British scientists have achieved the ‘holy grail’ and created a gold standard stem cell line. But why is this something to get excited about? Channel 4 News answers your questions.
After 10 years of research, scientists from King’s College London have created the first clinical grade human embryonic stem cell (ESC) lines and donated them to the UK Stem Cell Bank
This batch of ESCs are, for the first time, free from animal-derived products. They have been grown directly from embryos and are ‘xeno-free’ stem cells.
Stem cells that use animal reagents to stimulate growth can be used for research, but can only be upgraded for clinical use after extensive testing and at a high risk, which takes time and significant expense.
The new cells are already at the regulatory clinical standards, so they take scientists one-step closer to using stem cells in therapeutic medicine and have the potential to become the ‘gold standard’ line for developing medical treatment.
We had to get to the point where everything we’re using is animal free, or in some way has been tested to be safe or its provenance known – you can’t have something that has been exposed to pig, mouse or cow injected into humans. Peter Braude, King’s College London
Why are the new ESCs better than cells from animal-derived products?
‘Research grade’ stem cells are derived in the presence of animal products and are subject to a huge amount of testing to assess how they would react before being upgraded to ‘clinical’ and then used in trials.
With the new xeno-free cells, researchers are starting with ‘clean’ cells, Professor Peter Braude, Emeritus Professor of Obstetrics and Gynaecology at King’s, told Channel 4 News.
“We had to get to the point where everything we’re using is animal free, or in some way has been tested to be safe or its provenance known – you can’t have something that has been exposed to pig, mouse or cow injected into humans,” said Professor Braude.
“The ‘holy grail’ is where you start the line from the point where it is clean enough to be used for clinical therapy – all the ingredients are clean.”
Embryonic stem cells are grown in a laboratory and retain their capacity to develop into specialised cell types, such as nerve or heart muscle cells, which can then be used in clinical trials.
Ethical concerns have been raised in the past about growing embryos solely for research purposes.
The UK has some of the most liberal laws concerning the manipulation of embryos for stem cells research and, as a result, is leading the way in this field, Donald Bruce, bioethics expert and managing director of the ethics consultancy Edinethics told Channel 4 News.
“It is controversial, but underlying that is the reluctant use of embryos, given there is such a benefit to be made.”

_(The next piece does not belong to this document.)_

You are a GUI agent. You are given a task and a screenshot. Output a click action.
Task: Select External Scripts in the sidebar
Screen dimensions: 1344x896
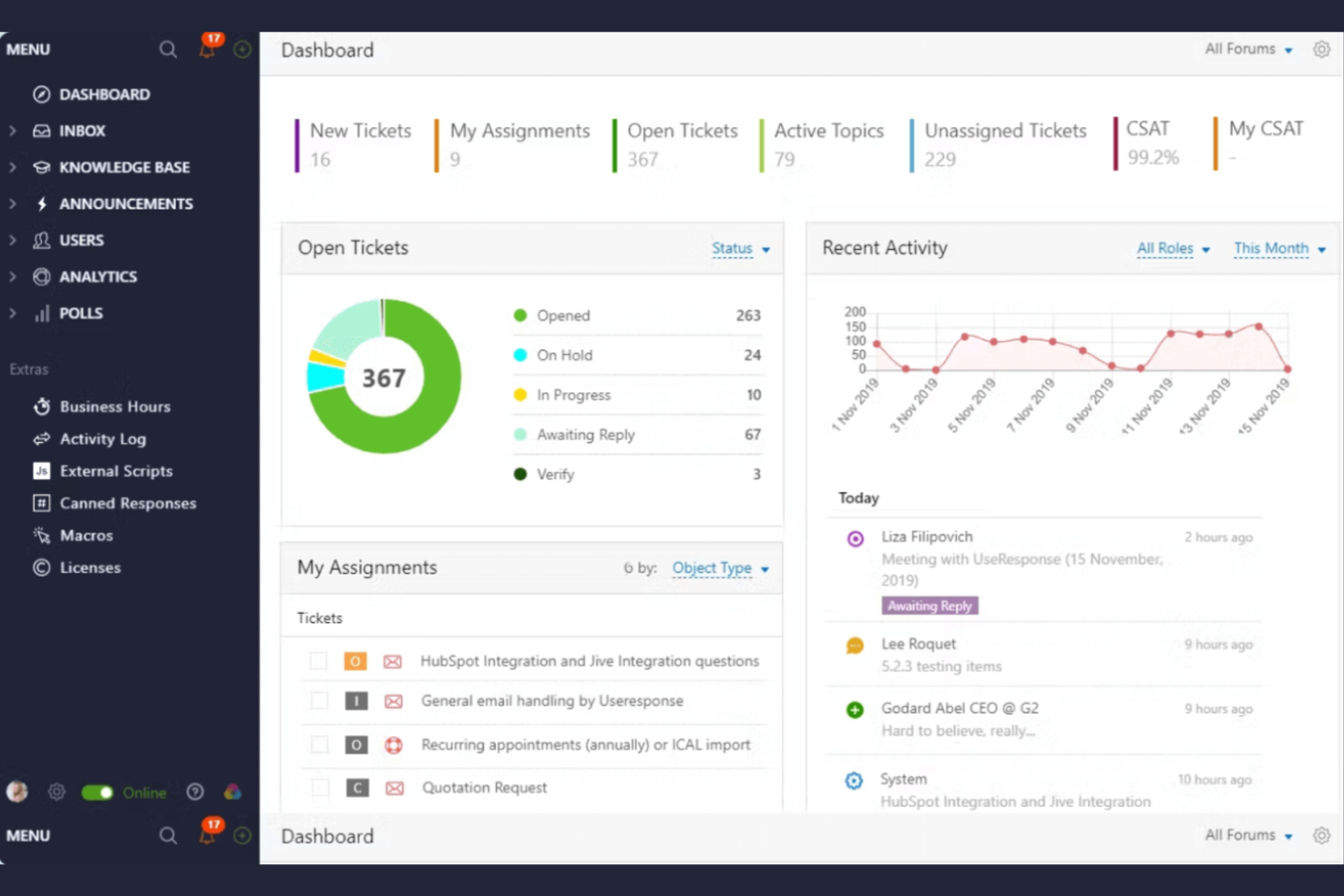click(x=115, y=470)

A stem cell is a generic cell that can make exact copies of itself indefinitely, so it can produce specialised cells for any body tissues, and could potentially help treat a range of medical problems from blindness or diabetes to paralysis.
The clinical use of ESCs is already being explored in very early stages in a number of safety trials to treat spinal cord injury and macular degeneration. However the cell lines used were reclassified from research grade to clinical grade through lengthy and expensive testing and validation.

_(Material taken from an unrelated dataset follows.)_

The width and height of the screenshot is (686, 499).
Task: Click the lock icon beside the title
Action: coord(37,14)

In the early stages of stem cell research, people had huge expectations of its capacity for immediate use in therapeutic medicine. The actor Christopher Reeve famously moved to the UK because he thought stem cell therapy could cure him of Parkinson’s disease. But he died here in 2004.
Many pinned their hopes on the US biotech company, Geron, which tried to cure spinal injury chord in a trial using stem cell injections. While there were no ill-effects, the treatment also failed to improve any conditions and last month the company abandoned the trial, the first of its kind.
There is still a long way to go, Professor Braude told Channel 4 News, adding that he had been asked this question since 2003: “This is a long-term strategy. They have to undergo further rigorous testing for all sorts of viruses and bacteria, grown up in larger batches and test that they stay normal.”
Any one line will take at least a year, says Professor Baude, but scientists are looking at 2014 before they can begin to consider the therapeutic impact.